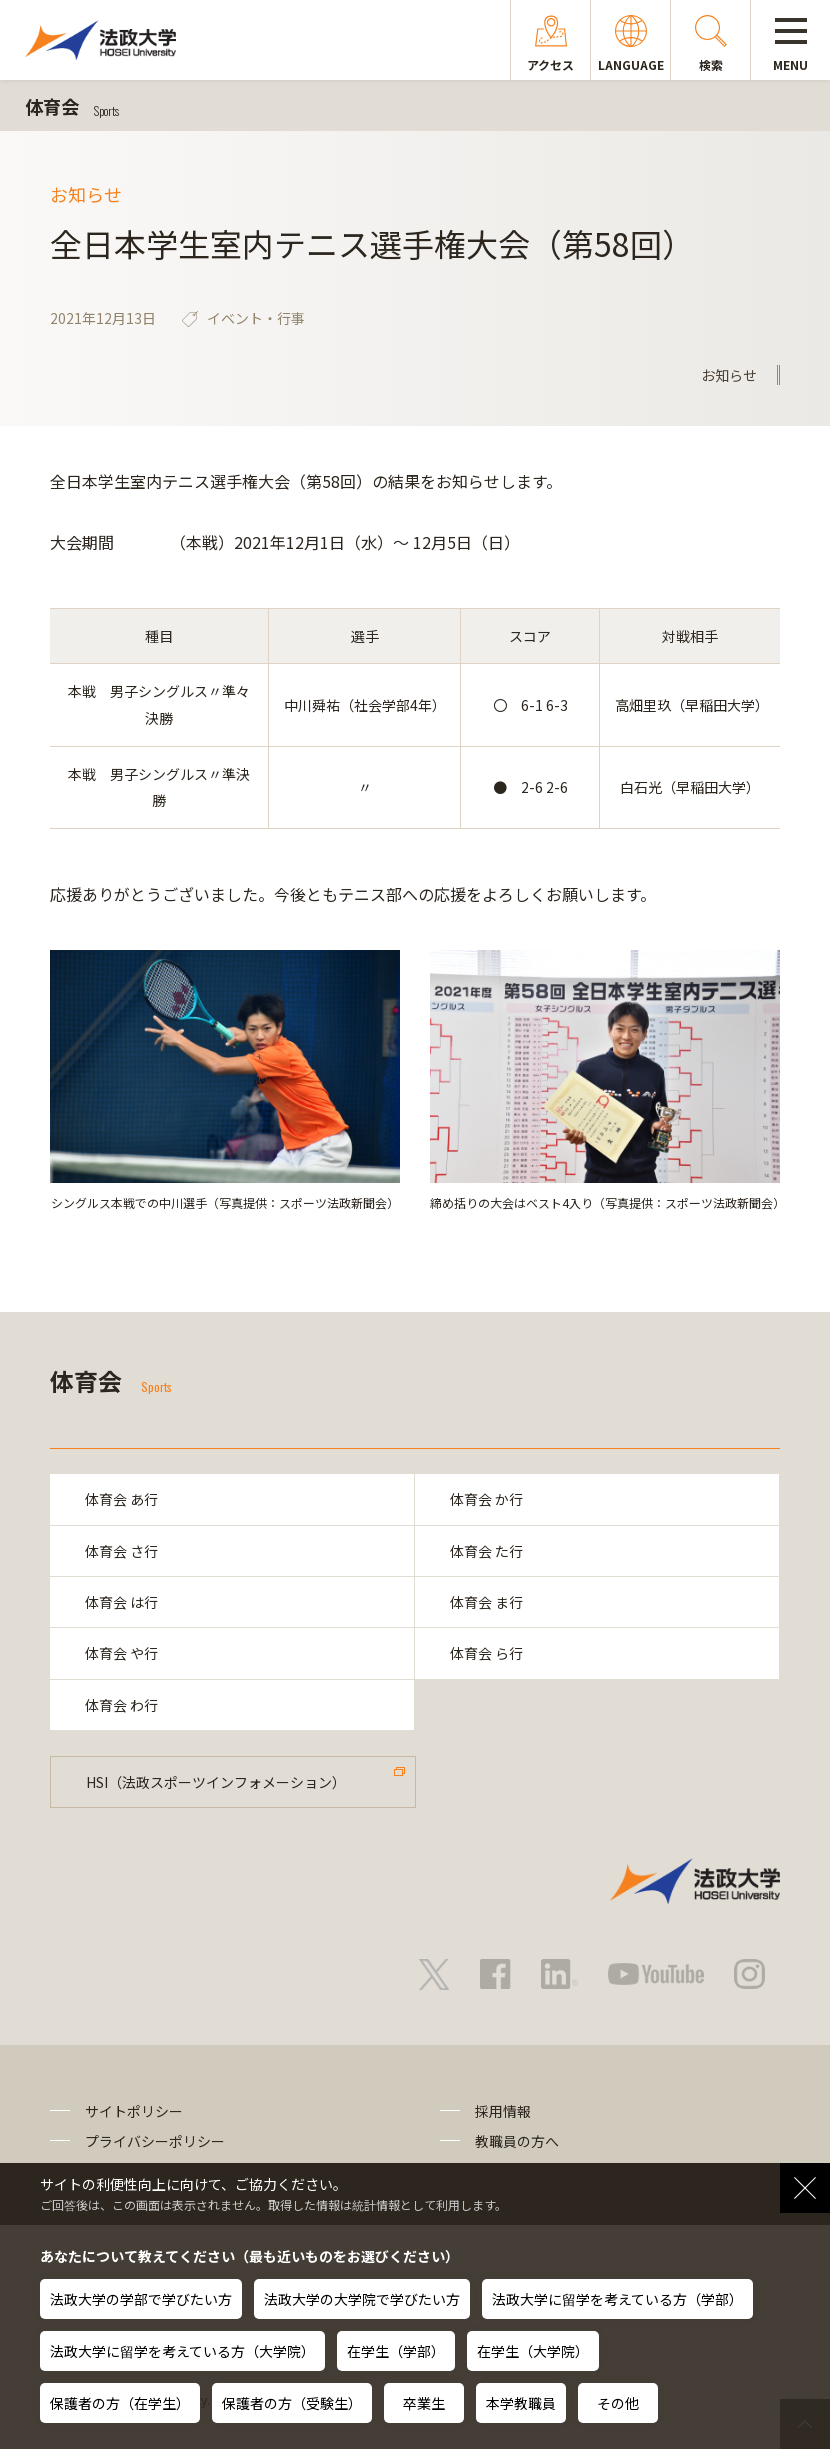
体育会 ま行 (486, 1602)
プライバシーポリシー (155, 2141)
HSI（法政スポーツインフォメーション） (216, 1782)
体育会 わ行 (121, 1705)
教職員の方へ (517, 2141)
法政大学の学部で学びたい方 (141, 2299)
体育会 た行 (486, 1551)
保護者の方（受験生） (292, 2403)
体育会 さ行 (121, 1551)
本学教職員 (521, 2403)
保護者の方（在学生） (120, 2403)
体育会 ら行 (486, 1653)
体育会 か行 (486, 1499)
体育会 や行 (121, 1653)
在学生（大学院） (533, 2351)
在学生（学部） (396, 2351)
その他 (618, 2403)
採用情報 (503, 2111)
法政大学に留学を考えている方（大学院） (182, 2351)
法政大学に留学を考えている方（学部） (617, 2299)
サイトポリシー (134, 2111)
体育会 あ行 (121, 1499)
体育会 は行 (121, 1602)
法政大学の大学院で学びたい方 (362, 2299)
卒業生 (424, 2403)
★ ★ ★
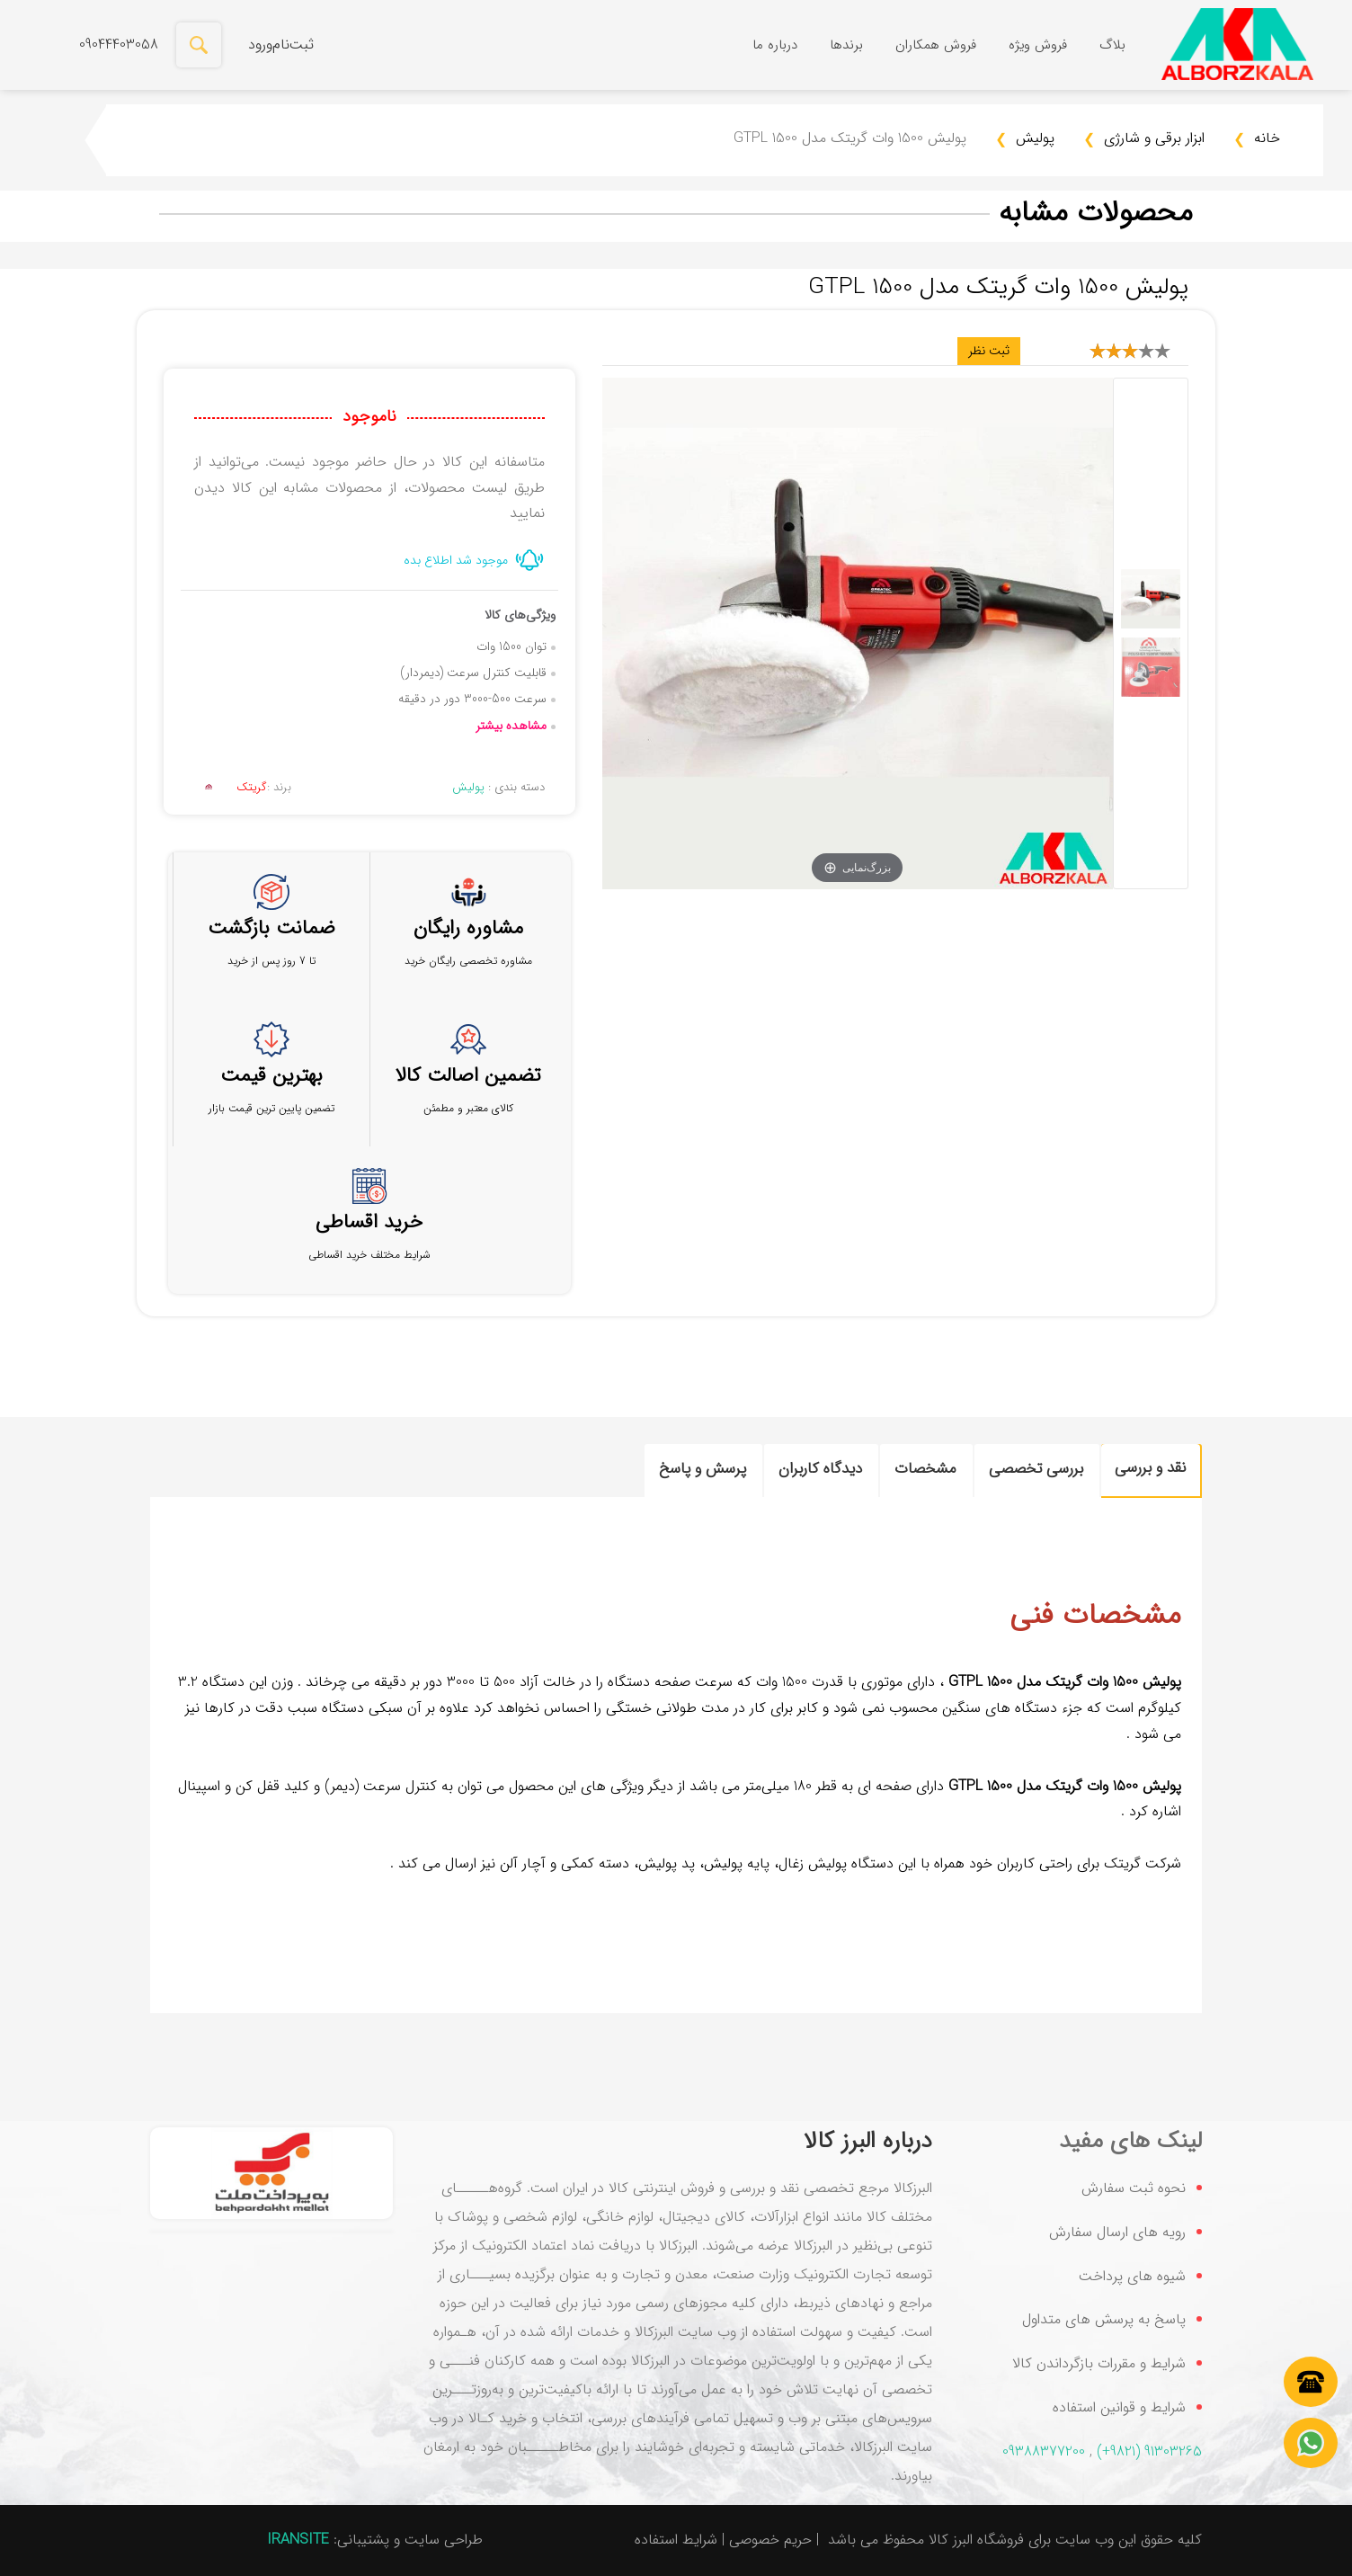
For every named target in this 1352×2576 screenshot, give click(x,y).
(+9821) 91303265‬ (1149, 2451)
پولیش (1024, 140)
★ ★ ★
**Written instruction**
Rewrite the records from the line containing "体育会 ま行 (486, 1602)" through the line containing "法政大学の大学院で学びたい方 (362, 2299)", inclusive, replacing "保護者の方" with "ご家族の方" and leaving everything else unchanged.

**Worked answer**
体育会 ま行 (486, 1602)
プライバシーポリシー (155, 2141)
HSI（法政スポーツインフォメーション） (216, 1782)
体育会 わ行 (121, 1705)
教職員の方へ (517, 2141)
法政大学の学部で学びたい方 (141, 2299)
体育会 た行 (486, 1551)
ご家族の方（受験生） (292, 2403)
体育会 さ行 (121, 1551)
本学教職員 (521, 2403)
ご家族の方（在学生） (120, 2403)
体育会 ら行 (486, 1653)
体育会 か行 (486, 1499)
体育会 や行 (121, 1653)
在学生（大学院） (533, 2351)
在学生（学部） (396, 2351)
その他 (618, 2403)
採用情報 (503, 2111)
法政大学に留学を考えている方（大学院） (182, 2351)
法政大学に留学を考えている方（学部） (617, 2299)
サイトポリシー (134, 2111)
体育会 あ行 (121, 1499)
体育会 は行 (121, 1602)
法政大学の大学院で学びたい方 (362, 2299)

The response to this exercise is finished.